Washington DC has two lumps of coal for community banks this Christmas season. First, a group of Senators used a dubious conclusion from the Congressional Budget Office (CBO) to raise a procedural point of order to kill a two-year extension of the Transaction Account Guarantee (TAG) program. TAG was an emergency measure enacted at the height of the financial crisis to temporarily extend unlimited FDIC deposit insurance to all non-interest bearing accounts. This program leveled a very small piece of the playing field, allowing community banks to keep deposits that would otherwise flee to the safety of megabanks declared to be Systemically Important Financial Institutions. While community banks fought to extend this temporary guarantee, the megabanks cynically sought to have it eliminated, knowing that these deposits would eventually migrate to the safe harbor provided by Too Big To Fail status. In the end, some Senators hypocritically hid behind the same CBO that they excoriated during the healthcare debate in order to do the bidding of their masters on Wall Street, to the detriment of Main Street. Sure, the Senators who killed TAG will claim that they were looking out for the taxpayer by ending a crisis-era “bailout”, but in fact they were eliminating competition for a favored constituent group, the Too Big To Fail banks.

The second blow to community banks, and indeed to all Americans, was the decision by the Department of Justice to not pursue criminal charges against British banking giant HSBC for fostering money-laundering schemes on a massive scale. Instead, HSBC was allowed to pay a fine of $1.92 billion, which their enablers in the DOJ, Treasury Department and Congress trumpeted to show how “serious” they are about corruption. What a joke! A billion dollar fine is eye-catching, but in truth it amounts to only a few weeks earnings for a financial behemoth that measures its assets in the trillions. HSBC moved vast sums of cash for Mexican and Columbian drug cartels, and provided services for the likes of Iran, Sudan, Cuba and Libya. The management of HSBC defied a Cease and Desist order, yet they get off with a fine, albeit a rather large fine, because it was determined that arrests in the HSBC money-laundering scandal would threaten the stability of the financial system. Too Big To Fail, now these financial giants are Too Big to Jail! Meanwhile, community banks are under the gun from examiners to comply with the jots and tittles of the Bank Secrecy Act, lest their boards and officers face personal financial ruin from civil money penalties and criminal charges.
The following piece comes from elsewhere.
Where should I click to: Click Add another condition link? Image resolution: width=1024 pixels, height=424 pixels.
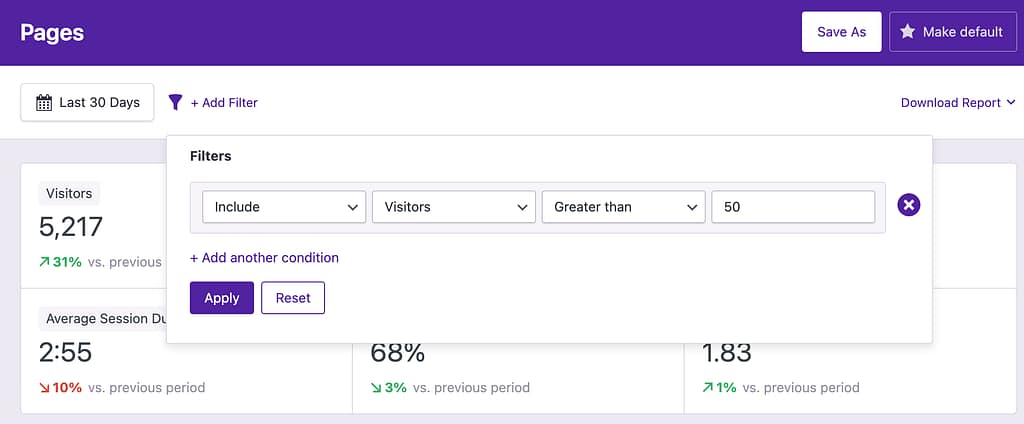tap(264, 258)
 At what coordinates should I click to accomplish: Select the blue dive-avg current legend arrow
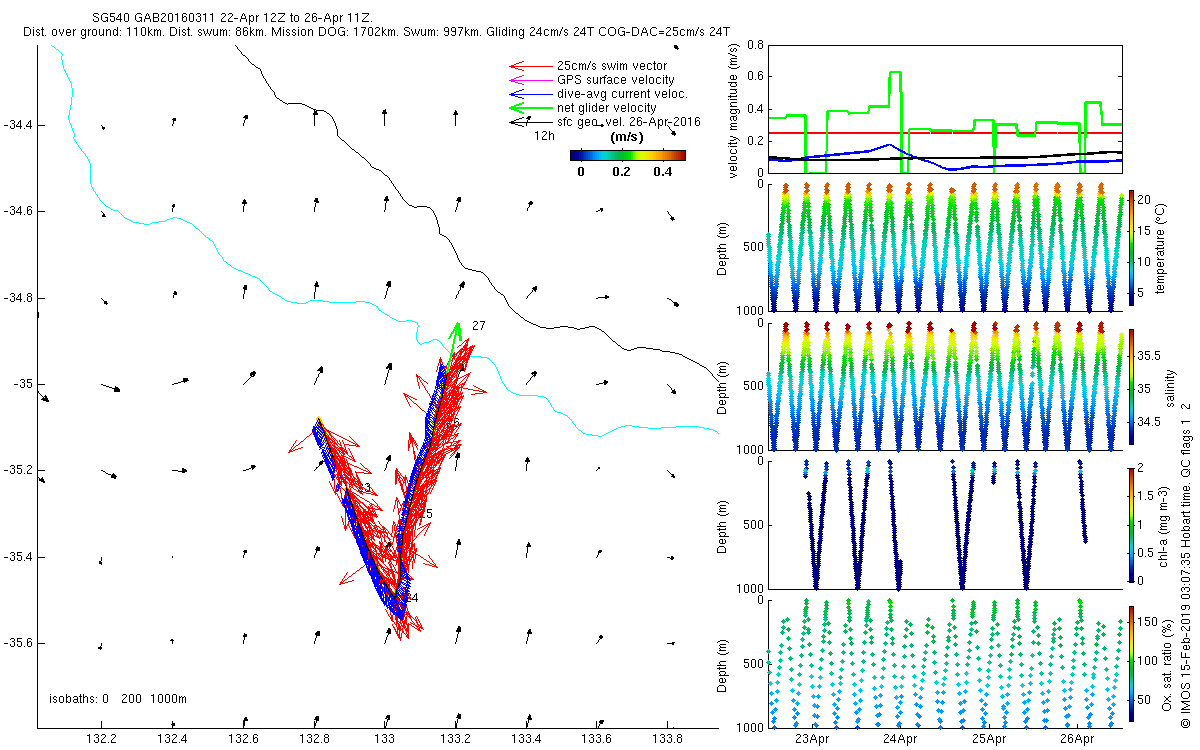pyautogui.click(x=529, y=94)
A dangerous relationship exists between Washington and Wall Street. Rules are written to allow the Too Big to just get bigger, and now the top ten banks control approximately half of all the deposits in the United States. Large banks routinely are involved in scandalous behavior, and then transgressions are lawyered down to manageable numbers that these megabanks consider the cost of doing business. Lawmakers and regulators react to public outcry with even more laws and regulations which are strangling community banks as they struggle to build mutually beneficial relationships on Main Streets across America.

Too Big To Fail. Too Big To Jail. The problem is obvious, but the solution demands the political will to break up these greedy and corrupt giants that threaten to engulf our financial system.